The show is a collaboration between me and the Wisconsin Humanities Council, who have supported these projects through grants. From discussion groups to photo exhibits to writing clubs to community gardens, these projects demonstrate how the tools and methods of the humanities can be used to address some of the most pressing issues of our time: racism, poverty, climate change, human trafficking, food access, and indigenous knowledge.
A short preview for the series is out today, with the first full episode coming out on September 1st. You can listen at the link above, or on Apple Podcasts, Spotify, Google Podcasts, or wherever else you get your podcasts. If you like what you hear, then you can really help us out by leaving a 5-star rating and/or hitting the subscribe button so that you can get the first episode as soon as it comes out.

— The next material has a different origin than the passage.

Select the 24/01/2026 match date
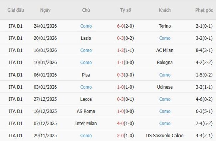This screenshot has height=141, width=216. point(45,26)
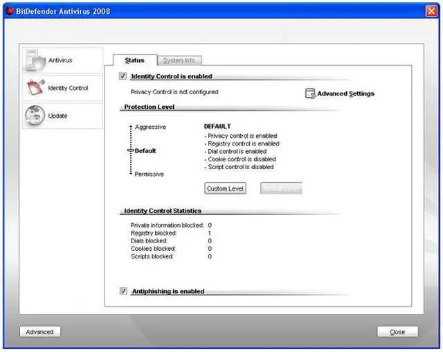This screenshot has height=352, width=443.
Task: Disable the Identity Control is enabled checkbox
Action: [x=123, y=76]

In the preview and the first episode you’ll meet Tracey Robertson, a Black woman who moved from Chicago to Oshkosh, Wisconsin, and found the city less than welcoming. It seemed like everyone in town had the same assumptions about why Black people moved there: either to be closer to the nearby prison because a friend or family member was incarcerated there, or to “escape the ghettos” of Chicago and Milwaukee. But Tracey was from an upper-middle-class Chicago suburb—certainly not “the ghetto”—and had no connection to the prison. And the more people of color of she met, the more she realized just how far off these assumptions were. So she started a series of community conversations around race, and then organized and curated a photo exhibit showcasing people of color—hoping to literally change the way people in Oshkosh see their neighbors.
As someone with an advanced degree in the humanities, I’m a firm believer that humanities tools and ways of thinking—historical research, textual analysis, critical thinking, creativity, storytelling—are more important than ever as we try to confront complex social problems. I’m also excited, and cautiously optimistic, that we approached these problems for this series not only from our positions as academics or administrators or media producers, but instead gave priority to the people on the ground doing the work—many of whom are people of color or from otherwise marginalized communities. I was incredibly inspired by the stories that I heard and continue to hear as I produce this show, and I hope you’ll be inspired as well.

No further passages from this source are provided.